──────── Record excerpts ────────
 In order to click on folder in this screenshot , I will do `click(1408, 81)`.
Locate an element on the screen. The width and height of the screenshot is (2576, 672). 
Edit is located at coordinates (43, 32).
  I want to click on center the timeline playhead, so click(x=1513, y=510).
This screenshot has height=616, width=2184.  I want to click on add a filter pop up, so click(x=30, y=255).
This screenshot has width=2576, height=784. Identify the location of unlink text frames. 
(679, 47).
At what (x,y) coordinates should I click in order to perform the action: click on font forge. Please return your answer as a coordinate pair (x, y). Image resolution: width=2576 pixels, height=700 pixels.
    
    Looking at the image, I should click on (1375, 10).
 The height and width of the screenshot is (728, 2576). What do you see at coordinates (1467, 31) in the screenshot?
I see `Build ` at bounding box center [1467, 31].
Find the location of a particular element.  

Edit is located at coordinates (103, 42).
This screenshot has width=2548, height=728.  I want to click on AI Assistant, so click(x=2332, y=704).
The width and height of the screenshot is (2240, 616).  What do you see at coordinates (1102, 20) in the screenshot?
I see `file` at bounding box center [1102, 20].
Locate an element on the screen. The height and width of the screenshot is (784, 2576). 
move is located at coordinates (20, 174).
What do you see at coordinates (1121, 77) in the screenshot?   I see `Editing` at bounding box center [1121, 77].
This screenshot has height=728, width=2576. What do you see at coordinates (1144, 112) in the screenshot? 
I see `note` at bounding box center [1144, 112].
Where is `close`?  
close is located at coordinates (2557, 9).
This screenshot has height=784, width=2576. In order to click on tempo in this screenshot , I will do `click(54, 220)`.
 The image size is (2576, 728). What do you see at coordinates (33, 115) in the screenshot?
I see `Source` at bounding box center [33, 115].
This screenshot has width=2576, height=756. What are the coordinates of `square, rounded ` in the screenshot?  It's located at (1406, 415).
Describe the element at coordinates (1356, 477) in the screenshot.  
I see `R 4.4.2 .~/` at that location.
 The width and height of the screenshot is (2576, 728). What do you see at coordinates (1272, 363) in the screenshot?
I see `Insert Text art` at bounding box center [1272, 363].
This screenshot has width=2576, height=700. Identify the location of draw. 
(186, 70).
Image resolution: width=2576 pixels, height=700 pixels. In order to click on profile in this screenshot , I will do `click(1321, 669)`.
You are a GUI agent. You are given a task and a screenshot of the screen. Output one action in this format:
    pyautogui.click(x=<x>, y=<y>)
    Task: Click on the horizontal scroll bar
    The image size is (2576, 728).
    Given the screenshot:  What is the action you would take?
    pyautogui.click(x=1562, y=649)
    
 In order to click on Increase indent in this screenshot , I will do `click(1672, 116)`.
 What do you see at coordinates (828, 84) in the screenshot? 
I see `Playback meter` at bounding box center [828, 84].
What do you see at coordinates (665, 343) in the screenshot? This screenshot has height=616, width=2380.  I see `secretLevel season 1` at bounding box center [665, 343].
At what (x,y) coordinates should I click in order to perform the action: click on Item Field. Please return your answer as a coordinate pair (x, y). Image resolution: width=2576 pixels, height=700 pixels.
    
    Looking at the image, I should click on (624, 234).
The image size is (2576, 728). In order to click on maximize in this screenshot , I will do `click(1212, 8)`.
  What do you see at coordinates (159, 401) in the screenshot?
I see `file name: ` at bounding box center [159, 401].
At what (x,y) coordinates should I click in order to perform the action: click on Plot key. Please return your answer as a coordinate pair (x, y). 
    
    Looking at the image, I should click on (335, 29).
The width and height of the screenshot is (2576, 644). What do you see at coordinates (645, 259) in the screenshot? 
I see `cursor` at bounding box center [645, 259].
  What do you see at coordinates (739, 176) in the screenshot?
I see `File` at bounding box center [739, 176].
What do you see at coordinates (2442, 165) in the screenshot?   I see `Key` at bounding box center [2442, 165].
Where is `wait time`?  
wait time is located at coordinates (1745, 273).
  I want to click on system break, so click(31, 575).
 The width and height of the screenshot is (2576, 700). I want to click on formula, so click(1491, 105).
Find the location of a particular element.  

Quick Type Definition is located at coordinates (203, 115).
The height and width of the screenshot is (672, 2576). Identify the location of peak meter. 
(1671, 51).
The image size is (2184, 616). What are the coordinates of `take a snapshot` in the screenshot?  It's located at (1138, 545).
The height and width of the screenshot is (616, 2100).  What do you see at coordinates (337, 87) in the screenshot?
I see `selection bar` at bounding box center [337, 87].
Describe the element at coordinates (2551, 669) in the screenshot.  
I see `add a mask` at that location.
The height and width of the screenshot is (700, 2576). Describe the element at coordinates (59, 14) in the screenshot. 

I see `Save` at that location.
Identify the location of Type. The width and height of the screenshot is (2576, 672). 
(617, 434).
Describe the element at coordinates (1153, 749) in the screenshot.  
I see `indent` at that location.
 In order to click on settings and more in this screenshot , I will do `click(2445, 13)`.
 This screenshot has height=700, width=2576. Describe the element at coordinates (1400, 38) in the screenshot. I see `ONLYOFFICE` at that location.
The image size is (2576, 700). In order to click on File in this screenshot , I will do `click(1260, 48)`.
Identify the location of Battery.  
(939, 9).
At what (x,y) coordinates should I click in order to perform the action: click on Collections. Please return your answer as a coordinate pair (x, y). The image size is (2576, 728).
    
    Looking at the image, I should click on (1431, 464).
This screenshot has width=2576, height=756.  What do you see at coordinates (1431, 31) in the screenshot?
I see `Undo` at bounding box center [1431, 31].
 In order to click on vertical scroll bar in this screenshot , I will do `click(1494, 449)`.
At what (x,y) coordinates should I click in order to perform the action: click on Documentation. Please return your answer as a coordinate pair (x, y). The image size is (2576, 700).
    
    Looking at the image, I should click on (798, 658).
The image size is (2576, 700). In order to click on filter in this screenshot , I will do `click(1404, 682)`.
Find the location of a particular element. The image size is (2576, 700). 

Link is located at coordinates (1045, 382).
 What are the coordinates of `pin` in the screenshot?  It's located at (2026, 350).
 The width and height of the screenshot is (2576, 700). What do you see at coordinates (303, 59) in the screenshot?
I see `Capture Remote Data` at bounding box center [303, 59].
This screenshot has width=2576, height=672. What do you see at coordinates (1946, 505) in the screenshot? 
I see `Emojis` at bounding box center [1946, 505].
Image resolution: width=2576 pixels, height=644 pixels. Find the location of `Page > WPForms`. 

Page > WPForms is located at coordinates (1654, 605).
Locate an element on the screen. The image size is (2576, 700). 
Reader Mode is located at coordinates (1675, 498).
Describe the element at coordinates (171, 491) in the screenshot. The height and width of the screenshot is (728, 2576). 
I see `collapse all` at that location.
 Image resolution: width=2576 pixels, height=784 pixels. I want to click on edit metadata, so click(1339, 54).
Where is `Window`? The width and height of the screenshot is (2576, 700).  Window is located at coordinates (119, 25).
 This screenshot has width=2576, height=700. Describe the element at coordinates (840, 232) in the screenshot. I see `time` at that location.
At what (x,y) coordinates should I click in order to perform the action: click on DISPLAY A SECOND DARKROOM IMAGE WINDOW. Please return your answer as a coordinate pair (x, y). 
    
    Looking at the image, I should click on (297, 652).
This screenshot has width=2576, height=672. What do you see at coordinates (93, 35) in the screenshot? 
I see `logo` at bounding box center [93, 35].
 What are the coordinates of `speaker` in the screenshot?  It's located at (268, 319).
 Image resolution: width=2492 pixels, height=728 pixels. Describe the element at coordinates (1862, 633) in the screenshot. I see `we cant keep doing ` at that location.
────────
=== Set exercise ===
Copy out the records without any change, starting at the line that contains "Identify the location of Type." and ending with the line that contains "Looking at the image, I should click on (1431, 464).", with both of those lines included.

=== Solution to the problem ===
Identify the location of Type. The width and height of the screenshot is (2576, 672). 
(617, 434).
Describe the element at coordinates (1153, 749) in the screenshot.  
I see `indent` at that location.
 In order to click on settings and more in this screenshot , I will do `click(2445, 13)`.
 This screenshot has height=700, width=2576. Describe the element at coordinates (1400, 38) in the screenshot. I see `ONLYOFFICE` at that location.
The image size is (2576, 700). In order to click on File in this screenshot , I will do `click(1260, 48)`.
Identify the location of Battery.  
(939, 9).
At what (x,y) coordinates should I click in order to perform the action: click on Collections. Please return your answer as a coordinate pair (x, y). The image size is (2576, 728).
    
    Looking at the image, I should click on (1431, 464).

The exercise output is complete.